Computers need to draw lines, circles and ellipses for a wide multifariousness of tasks, from game graphics to lines in an architect's drawing, and fifty-fifty a tiny circle for the dot on the superlative of the letter of the alphabet 'i' in a word processor. By combining line and circle drawing with techniques like 'filling' and 'antialiasing', computers tin describe smooth, clear images that are resolution independent. When an prototype on a reckoner is described equally an outline with fill colours it is called vector graphics – these tin be re-fatigued at any resolution. This ways that with a vector epitome, zooming in to the epitome will not cause the pixelation seen when zooming in to bitmap graphics, which simply store the pixels and therefore make the pixels larger when you zoom in. However, with vector graphics the pixels are recalculated every time the image is redrawn, and that'south why it's of import to employ a fast algorithm like the one in a higher place to draw the images.
Outline fonts are one of the most common uses for vector graphics as they allow the text size to be increased to very large sizes, with no loss of quality to the letter shapes.
Figurer scientists take found fast algorithms for cartoon other shapes too, which means that the image appears rapidly, and graphics tin display apace on relatively slow hardware – for example, a smartphone needs to do these calculations all the time to display images, and reducing the amount of calculations tin extend its battery life, besides as make it appear faster.
Every bit usual, things aren't quite as simple every bit shown here. For example, consider a horizontal line that goes from (0, 0) to (x, 0), which has 11 pixels. At present compare it with a 45 degree line that goes from (0, 0) to (10, 10). Information technology still has 11 pixels, but the line is longer (about 41% longer to be precise). This means that the line would appear thinner or fainter on a screen, and extra work needs to exist washed (mainly anti-aliasing) to make the line look ok. We've only just begun to explore how techniques in graphics are needed to quickly return high quality images.
Line and circumvolve cartoon Project
To compare Bresenham's method with using the equation of a line (), choose your own start and end point of a line (of course, make sure it's at an interesting angle), and testify the calculations that would be made by each method. Count upward the number of additions, subtractions, multiplications and divisions that are made in each case to brand the comparing. Notation that addition and subtraction is usually a lot faster than multiplication and division on a reckoner.

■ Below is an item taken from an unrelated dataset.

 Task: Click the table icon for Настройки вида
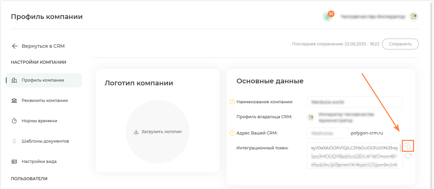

Yous tin estimate how long each performance takes on your computer by running a program that does thousands of each operation, and timing how long it takes for each. From this you can judge the total time taken by each of the two methods. A good measurement for these is how many lines (of your chosen length) your calculator could calculate per second.

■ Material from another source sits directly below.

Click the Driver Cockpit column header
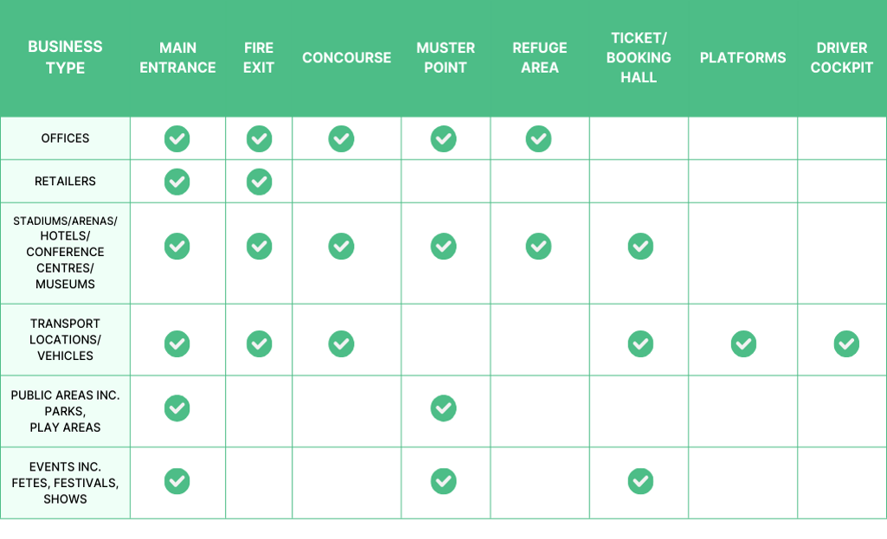The height and width of the screenshot is (539, 887). 842,57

If you're evaluating how fast circumvolve drawing is, you tin compare the number of improver and multiplication operations with those required past the Pythagoras formula that is a basis for the elementary equation of a circle (for this calculation, the line from the centre of the circumvolve to a item pixel on the edge is the hypotenuse of a triangle, and the other ii sides are a horizontal line from the centre, and a vertical line upward to the point that we're wanting to locate. You'll need to summate the y value for each x value; the length of the hypotenuse is ever equal to the radius).